▶ [Aim of the task]: Please copy out the records that follow exactly as they stand.

┌──

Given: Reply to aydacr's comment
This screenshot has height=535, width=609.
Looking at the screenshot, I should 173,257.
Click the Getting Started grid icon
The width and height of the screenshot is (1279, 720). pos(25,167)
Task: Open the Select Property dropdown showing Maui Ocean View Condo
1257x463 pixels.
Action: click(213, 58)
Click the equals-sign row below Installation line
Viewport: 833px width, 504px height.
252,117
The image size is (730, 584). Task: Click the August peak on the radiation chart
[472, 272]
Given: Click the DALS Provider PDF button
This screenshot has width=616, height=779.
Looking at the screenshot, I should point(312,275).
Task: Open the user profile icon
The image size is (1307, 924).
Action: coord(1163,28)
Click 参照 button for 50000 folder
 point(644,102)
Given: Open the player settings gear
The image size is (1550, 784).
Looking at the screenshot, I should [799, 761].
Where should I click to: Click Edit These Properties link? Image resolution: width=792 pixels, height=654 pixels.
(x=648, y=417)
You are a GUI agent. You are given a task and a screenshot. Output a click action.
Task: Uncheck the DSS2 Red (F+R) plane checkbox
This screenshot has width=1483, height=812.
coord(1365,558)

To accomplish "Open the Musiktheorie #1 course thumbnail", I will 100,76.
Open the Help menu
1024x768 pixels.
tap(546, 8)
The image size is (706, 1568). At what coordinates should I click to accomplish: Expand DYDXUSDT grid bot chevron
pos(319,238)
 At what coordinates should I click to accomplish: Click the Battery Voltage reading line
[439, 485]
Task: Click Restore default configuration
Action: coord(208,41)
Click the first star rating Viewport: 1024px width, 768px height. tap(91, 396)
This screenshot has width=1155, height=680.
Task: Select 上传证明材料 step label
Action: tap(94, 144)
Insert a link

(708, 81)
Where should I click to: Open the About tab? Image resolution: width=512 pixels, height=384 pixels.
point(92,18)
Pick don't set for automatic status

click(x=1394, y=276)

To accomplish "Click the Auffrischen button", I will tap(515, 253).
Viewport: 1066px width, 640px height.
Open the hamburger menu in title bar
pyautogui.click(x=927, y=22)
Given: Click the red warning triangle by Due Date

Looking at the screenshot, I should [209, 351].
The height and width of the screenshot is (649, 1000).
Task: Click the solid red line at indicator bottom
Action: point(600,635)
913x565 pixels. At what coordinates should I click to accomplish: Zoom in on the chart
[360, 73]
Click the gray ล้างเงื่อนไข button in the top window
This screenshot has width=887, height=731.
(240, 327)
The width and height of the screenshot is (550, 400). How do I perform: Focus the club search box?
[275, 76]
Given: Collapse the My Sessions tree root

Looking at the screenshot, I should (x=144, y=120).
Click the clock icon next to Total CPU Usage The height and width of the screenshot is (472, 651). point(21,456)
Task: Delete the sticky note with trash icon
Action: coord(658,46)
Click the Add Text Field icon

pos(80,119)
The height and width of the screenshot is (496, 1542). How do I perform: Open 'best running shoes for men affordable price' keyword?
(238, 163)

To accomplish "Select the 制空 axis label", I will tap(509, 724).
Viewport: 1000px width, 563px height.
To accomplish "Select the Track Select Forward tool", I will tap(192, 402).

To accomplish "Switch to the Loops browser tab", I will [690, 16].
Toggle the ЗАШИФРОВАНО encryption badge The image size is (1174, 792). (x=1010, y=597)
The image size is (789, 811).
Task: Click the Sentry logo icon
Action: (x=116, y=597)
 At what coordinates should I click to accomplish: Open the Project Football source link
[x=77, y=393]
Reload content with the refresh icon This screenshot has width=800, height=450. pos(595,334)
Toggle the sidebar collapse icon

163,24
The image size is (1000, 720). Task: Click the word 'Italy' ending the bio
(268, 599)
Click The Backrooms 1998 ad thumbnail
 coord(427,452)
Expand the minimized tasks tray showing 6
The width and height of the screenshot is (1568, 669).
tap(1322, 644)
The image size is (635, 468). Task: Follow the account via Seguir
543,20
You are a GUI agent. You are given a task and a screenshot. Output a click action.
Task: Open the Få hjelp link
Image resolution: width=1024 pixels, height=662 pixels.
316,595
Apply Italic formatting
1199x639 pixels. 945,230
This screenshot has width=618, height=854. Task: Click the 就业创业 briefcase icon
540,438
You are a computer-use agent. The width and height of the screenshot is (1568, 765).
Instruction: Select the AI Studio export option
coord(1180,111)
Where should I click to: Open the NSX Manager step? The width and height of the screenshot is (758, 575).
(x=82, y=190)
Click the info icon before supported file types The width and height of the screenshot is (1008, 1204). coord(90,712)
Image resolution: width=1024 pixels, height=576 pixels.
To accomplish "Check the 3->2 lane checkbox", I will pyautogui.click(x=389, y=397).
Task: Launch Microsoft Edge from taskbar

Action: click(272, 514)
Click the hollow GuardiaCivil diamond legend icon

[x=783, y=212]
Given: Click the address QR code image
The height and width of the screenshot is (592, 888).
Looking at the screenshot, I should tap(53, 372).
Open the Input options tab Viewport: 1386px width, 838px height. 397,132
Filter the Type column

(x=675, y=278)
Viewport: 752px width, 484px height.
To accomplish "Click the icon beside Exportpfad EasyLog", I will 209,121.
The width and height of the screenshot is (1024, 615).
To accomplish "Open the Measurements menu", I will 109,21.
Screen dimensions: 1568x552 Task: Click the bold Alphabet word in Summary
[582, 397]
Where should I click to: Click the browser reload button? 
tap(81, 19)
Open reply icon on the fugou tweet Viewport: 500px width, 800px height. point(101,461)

└──

▶ [Solution to this task]:
Given: Reply to aydacr's comment
This screenshot has height=535, width=609.
Looking at the screenshot, I should 173,257.
Click the Getting Started grid icon
The width and height of the screenshot is (1279, 720). pos(25,167)
Task: Open the Select Property dropdown showing Maui Ocean View Condo
1257x463 pixels.
Action: click(213, 58)
Click the equals-sign row below Installation line
Viewport: 833px width, 504px height.
252,117
The image size is (730, 584). Task: Click the August peak on the radiation chart
[472, 272]
Given: Click the DALS Provider PDF button
This screenshot has width=616, height=779.
Looking at the screenshot, I should point(312,275).
Task: Open the user profile icon
The image size is (1307, 924).
Action: coord(1163,28)
Click 参照 button for 50000 folder
 point(644,102)
Given: Open the player settings gear
The image size is (1550, 784).
Looking at the screenshot, I should [799, 761].
Where should I click to: Click Edit These Properties link? Image resolution: width=792 pixels, height=654 pixels.
(x=648, y=417)
You are a GUI agent. You are given a task and a screenshot. Output a click action.
Task: Uncheck the DSS2 Red (F+R) plane checkbox
This screenshot has width=1483, height=812.
coord(1365,558)

To accomplish "Open the Musiktheorie #1 course thumbnail", I will 100,76.
Open the Help menu
1024x768 pixels.
tap(546, 8)
The image size is (706, 1568). At what coordinates should I click to accomplish: Expand DYDXUSDT grid bot chevron
pos(319,238)
 At what coordinates should I click to accomplish: Click the Battery Voltage reading line
[439, 485]
Task: Click Restore default configuration
Action: coord(208,41)
Click the first star rating Viewport: 1024px width, 768px height. tap(91, 396)
This screenshot has width=1155, height=680.
Task: Select 上传证明材料 step label
Action: tap(94, 144)
Insert a link

(708, 81)
Where should I click to: Open the About tab? Image resolution: width=512 pixels, height=384 pixels.
point(92,18)
Pick don't set for automatic status

click(x=1394, y=276)

To accomplish "Click the Auffrischen button", I will tap(515, 253).
Viewport: 1066px width, 640px height.
Open the hamburger menu in title bar
pyautogui.click(x=927, y=22)
Given: Click the red warning triangle by Due Date

Looking at the screenshot, I should [209, 351].
The height and width of the screenshot is (649, 1000).
Task: Click the solid red line at indicator bottom
Action: point(600,635)
913x565 pixels. At what coordinates should I click to accomplish: Zoom in on the chart
[360, 73]
Click the gray ล้างเงื่อนไข button in the top window
This screenshot has width=887, height=731.
(240, 327)
The width and height of the screenshot is (550, 400). How do I perform: Focus the club search box?
[275, 76]
Given: Collapse the My Sessions tree root

Looking at the screenshot, I should (x=144, y=120).
Click the clock icon next to Total CPU Usage The height and width of the screenshot is (472, 651). point(21,456)
Task: Delete the sticky note with trash icon
Action: coord(658,46)
Click the Add Text Field icon

pos(80,119)
The height and width of the screenshot is (496, 1542). How do I perform: Open 'best running shoes for men affordable price' keyword?
(238, 163)

To accomplish "Select the 制空 axis label", I will tap(509, 724).
Viewport: 1000px width, 563px height.
To accomplish "Select the Track Select Forward tool", I will tap(192, 402).

To accomplish "Switch to the Loops browser tab", I will [690, 16].
Toggle the ЗАШИФРОВАНО encryption badge The image size is (1174, 792). (x=1010, y=597)
The image size is (789, 811).
Task: Click the Sentry logo icon
Action: (x=116, y=597)
 At what coordinates should I click to accomplish: Open the Project Football source link
[x=77, y=393]
Reload content with the refresh icon This screenshot has width=800, height=450. pos(595,334)
Toggle the sidebar collapse icon

163,24
The image size is (1000, 720). Task: Click the word 'Italy' ending the bio
(268, 599)
Click The Backrooms 1998 ad thumbnail
 coord(427,452)
Expand the minimized tasks tray showing 6
The width and height of the screenshot is (1568, 669).
tap(1322, 644)
The image size is (635, 468). Task: Follow the account via Seguir
543,20
You are a GUI agent. You are given a task and a screenshot. Output a click action.
Task: Open the Få hjelp link
Image resolution: width=1024 pixels, height=662 pixels.
316,595
Apply Italic formatting
1199x639 pixels. 945,230
This screenshot has width=618, height=854. Task: Click the 就业创业 briefcase icon
540,438
You are a computer-use agent. The width and height of the screenshot is (1568, 765).
Instruction: Select the AI Studio export option
coord(1180,111)
Where should I click to: Open the NSX Manager step? The width and height of the screenshot is (758, 575).
(x=82, y=190)
Click the info icon before supported file types The width and height of the screenshot is (1008, 1204). coord(90,712)
Image resolution: width=1024 pixels, height=576 pixels.
To accomplish "Check the 3->2 lane checkbox", I will pyautogui.click(x=389, y=397).
Task: Launch Microsoft Edge from taskbar

Action: click(272, 514)
Click the hollow GuardiaCivil diamond legend icon

[x=783, y=212]
Given: Click the address QR code image
The height and width of the screenshot is (592, 888).
Looking at the screenshot, I should tap(53, 372).
Open the Input options tab Viewport: 1386px width, 838px height. 397,132
Filter the Type column

(x=675, y=278)
Viewport: 752px width, 484px height.
To accomplish "Click the icon beside Exportpfad EasyLog", I will 209,121.
The width and height of the screenshot is (1024, 615).
To accomplish "Open the Measurements menu", I will 109,21.
Screen dimensions: 1568x552 Task: Click the bold Alphabet word in Summary
[582, 397]
Where should I click to: Click the browser reload button? 
tap(81, 19)
Open reply icon on the fugou tweet Viewport: 500px width, 800px height. point(101,461)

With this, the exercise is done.